TASK STATEMENT:
Please print nothing but the lines from the one containing "The height and" to the final line below, exactly, and no pictures.
-------- MATERIAL FOR THE TASK
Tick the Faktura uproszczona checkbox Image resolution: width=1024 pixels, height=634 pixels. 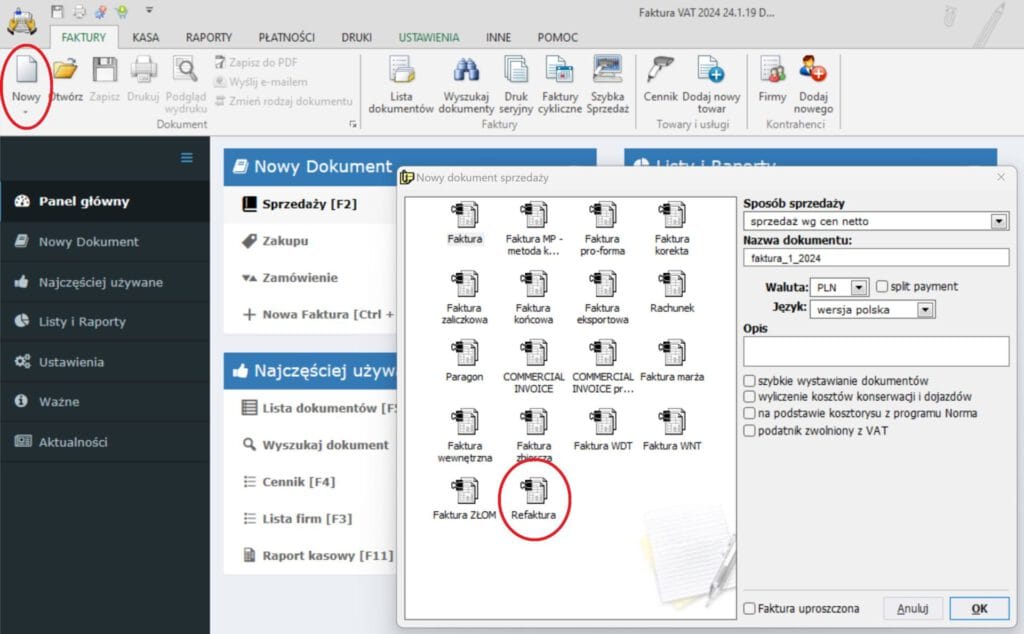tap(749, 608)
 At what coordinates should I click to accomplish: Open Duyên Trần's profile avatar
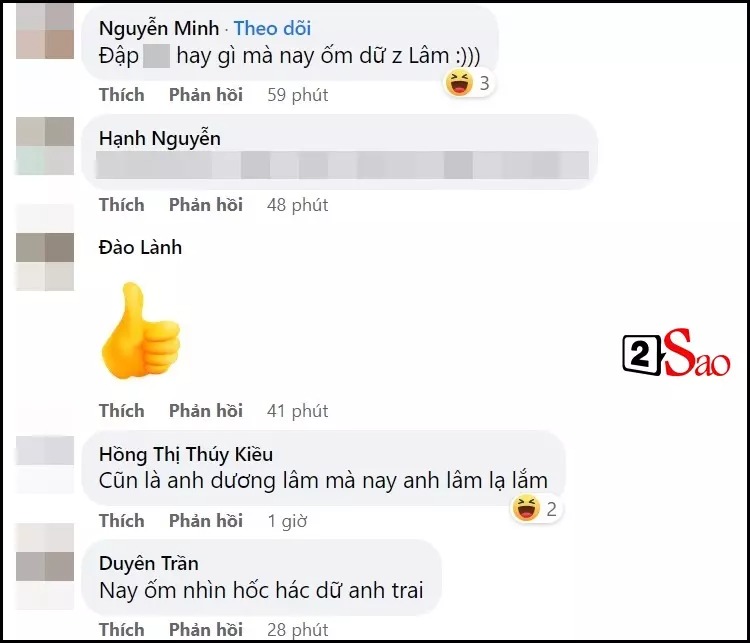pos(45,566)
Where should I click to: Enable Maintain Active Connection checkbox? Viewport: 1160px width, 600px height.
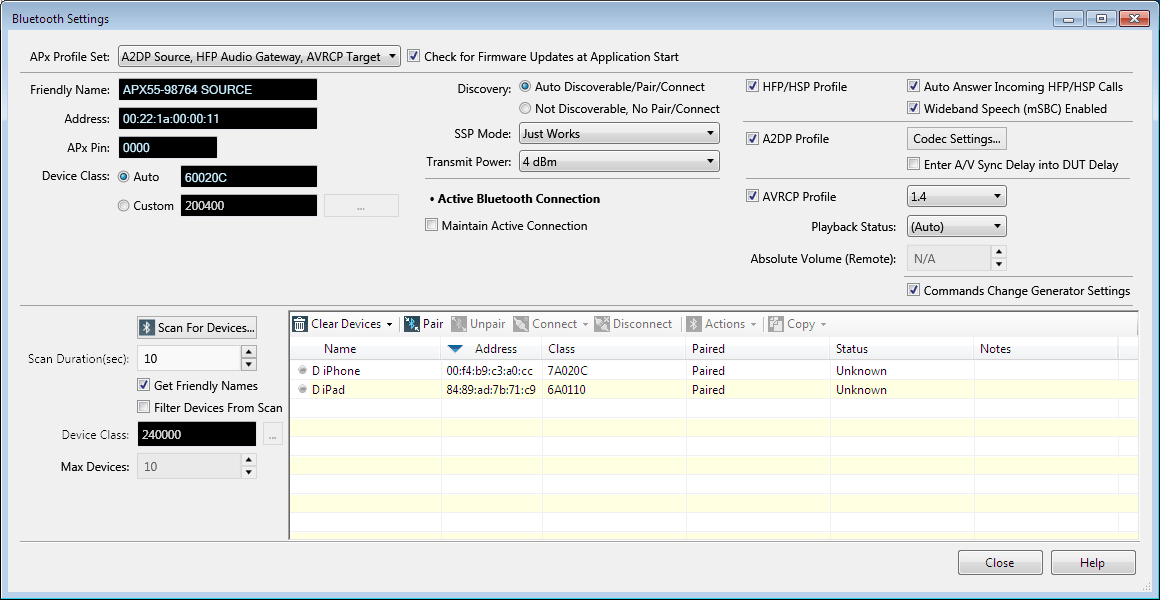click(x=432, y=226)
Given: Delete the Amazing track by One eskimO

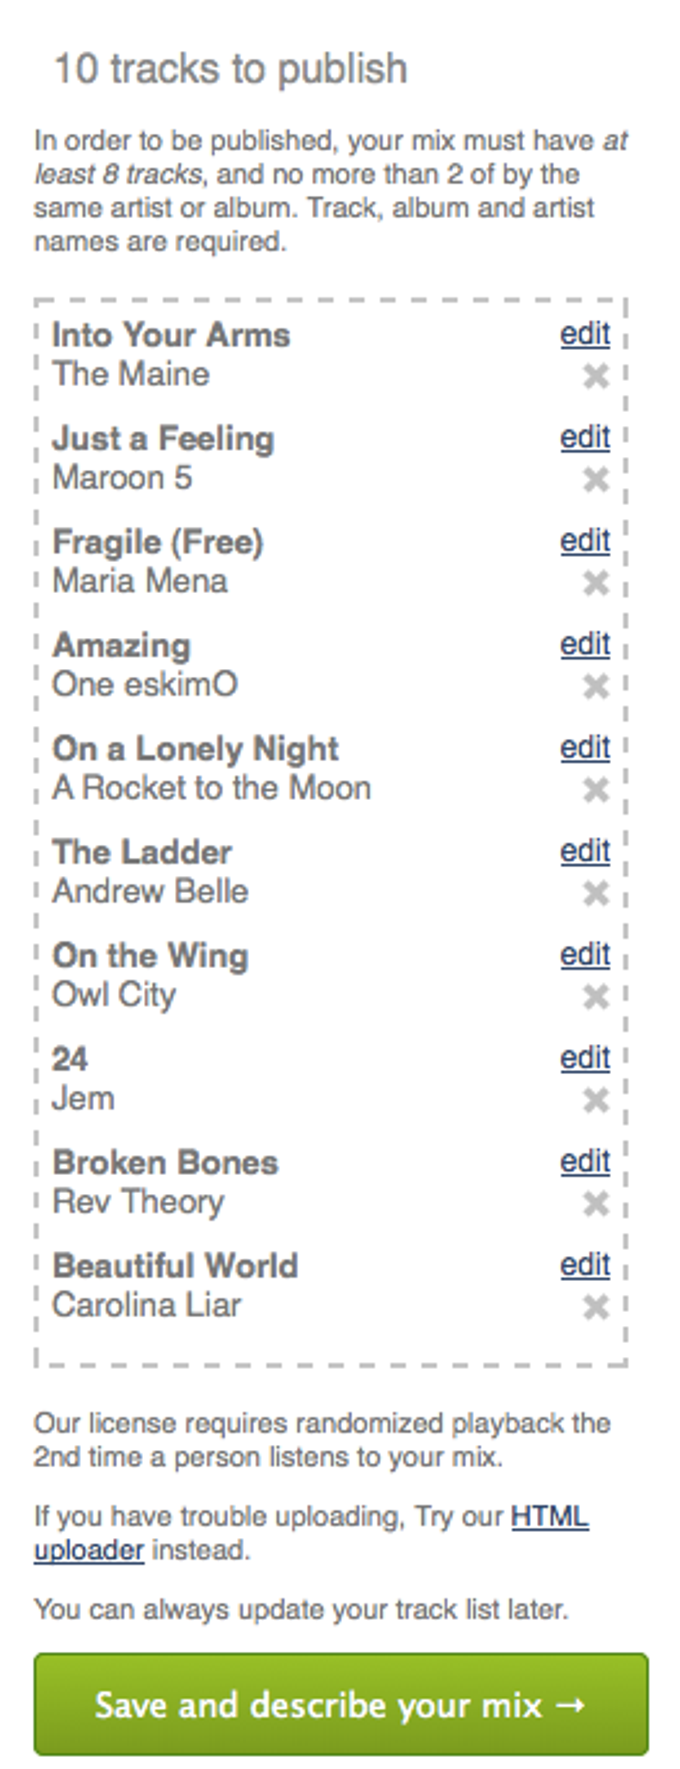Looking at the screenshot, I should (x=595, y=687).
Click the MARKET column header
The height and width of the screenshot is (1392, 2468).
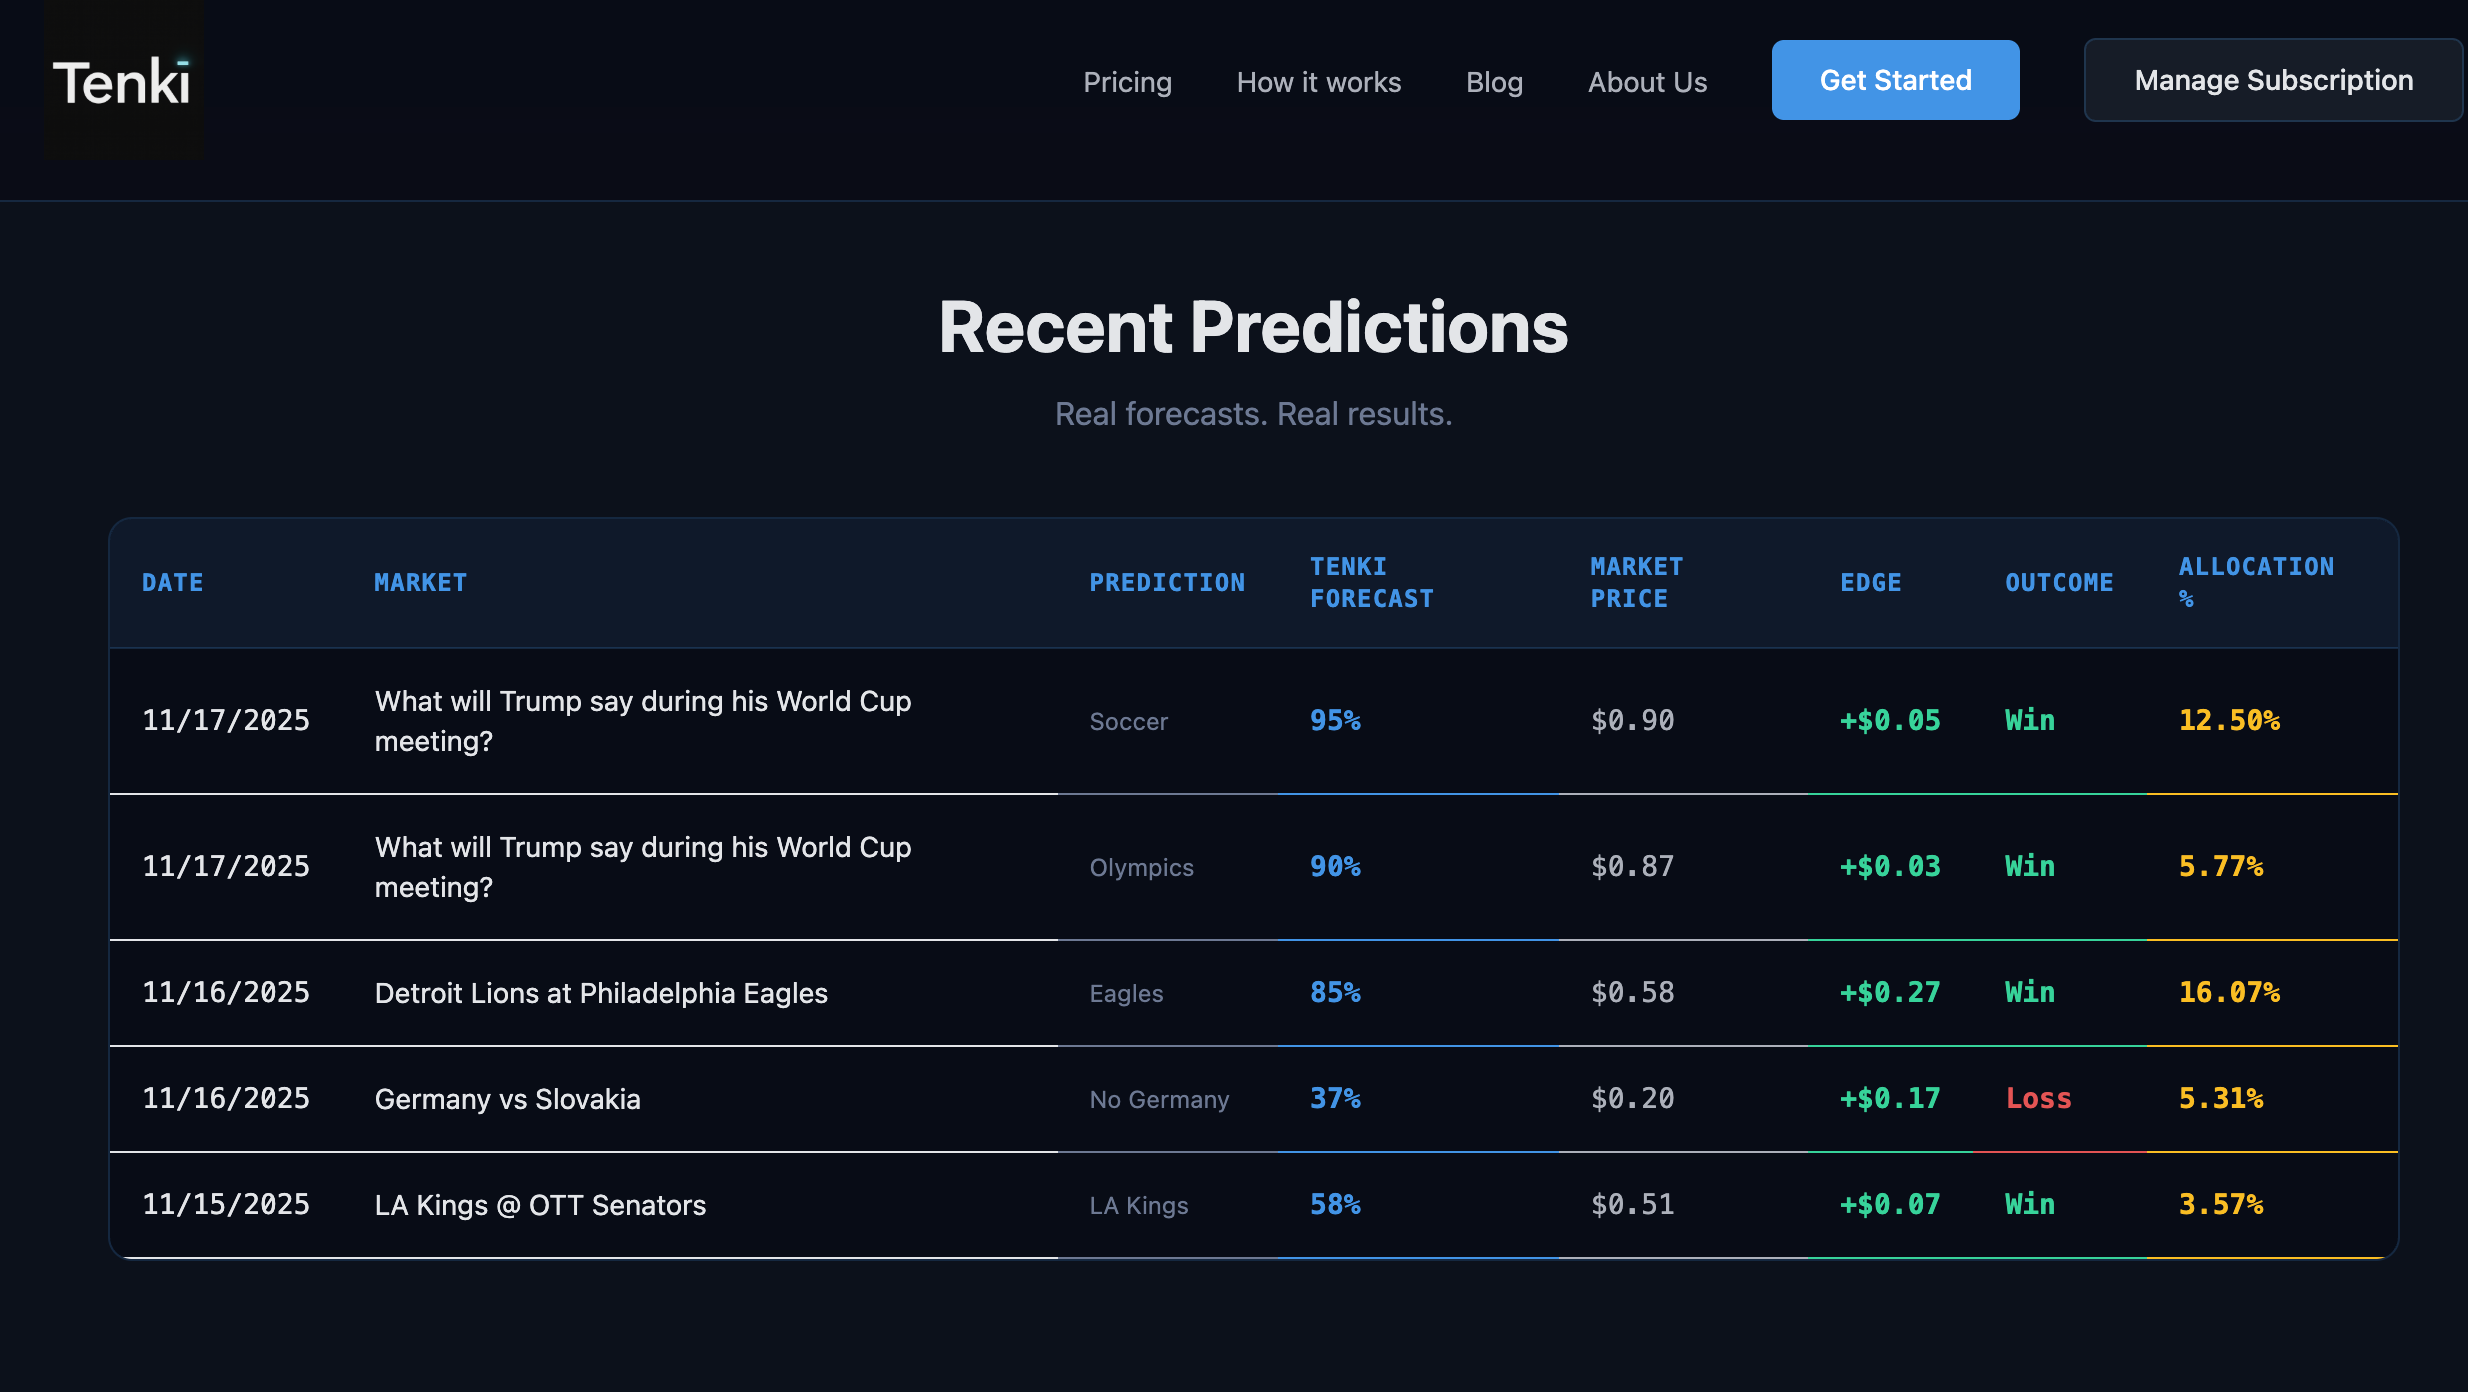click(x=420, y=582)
----------------
EXERCISE SOLUTION:
The height and width of the screenshot is (1392, 2468).
click(x=420, y=582)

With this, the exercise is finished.